À FAIRE:
1 - D'après l'extrait de l'Académie française cité dans la discussion sur les majuscules accentuées, quels sont les effets de l'absence d'accent ?
2 - Donnez les pseudonymes de tous les auteurs de messages dans la discussion sur les majuscules accentuées.

PASSAGE DU TEXTE:
# accented upper case, accents on capitals / accents sur les majuscules, capitales accentuées



## Nocciolina

*Moderator note:* multiple threads merged to create this one.
If you are wondering how to go about typing accents on capital letters, please see our sticky.

Hello,

 le Canada et les Etats-Unis

I remember, from when I was studying French at school, being told upper case letters do not take accents but I frequently see États-Unis, so which is it to be?

thanks!


----------



## Benjy

we had a discussion on this recently. the "best" style is to mettre les accents but you have the choice so as to speak.


----------



## la grive solitaire

Benjy said:
			
		

> we had a discussion on this recently


I think that it might be here.


----------



## Agnès E.

It is correct! it is even strongly advised... 
See one of the stickies at the top of the French-English forum's main page; you will find all the necessary typing codes to be used.


----------



## Gil

May I mention that the Académie française agrees with Agnès E.

An extract is cited below.  Read the complete statement here: http://www.academie-francaise.fr/langue/questions.html#accentuation


> Quant à l’utilisation des accents sur les majuscules, il est malheureusement manifeste que l’usage est flottant. [...] Il convient cependant d’observer qu’en français, l’accent a pleine valeur orthographique. Son absence ralentit la lecture, fait hésiter sur la prononciation, et peut même induire en erreur. On veille donc, en bonne typographie, à utiliser systématiquement les capitales accentuées, y compris la préposition À, comme le font bien sûr tous les dictionnaires [...]



So does the _Office québecoise de la langue française_, here in the BDL.

DONNÉES:
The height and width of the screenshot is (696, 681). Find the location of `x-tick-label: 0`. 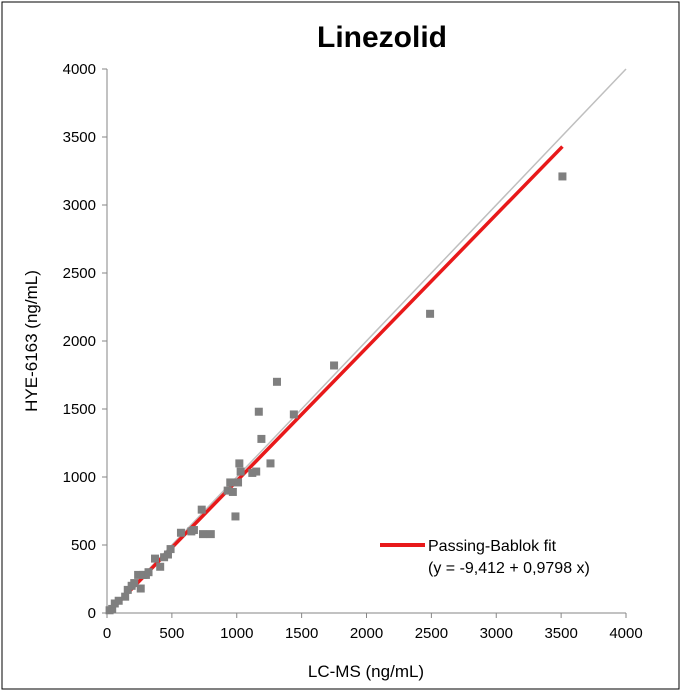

RÉPONSES PAR TÂCHE:
1 - Elle ralentit la lecture, fait hésiter sur la prononciation et peut même induire en erreur.

2 - Nocciolina, Benjy, la grive solitaire, Agnès E., Gil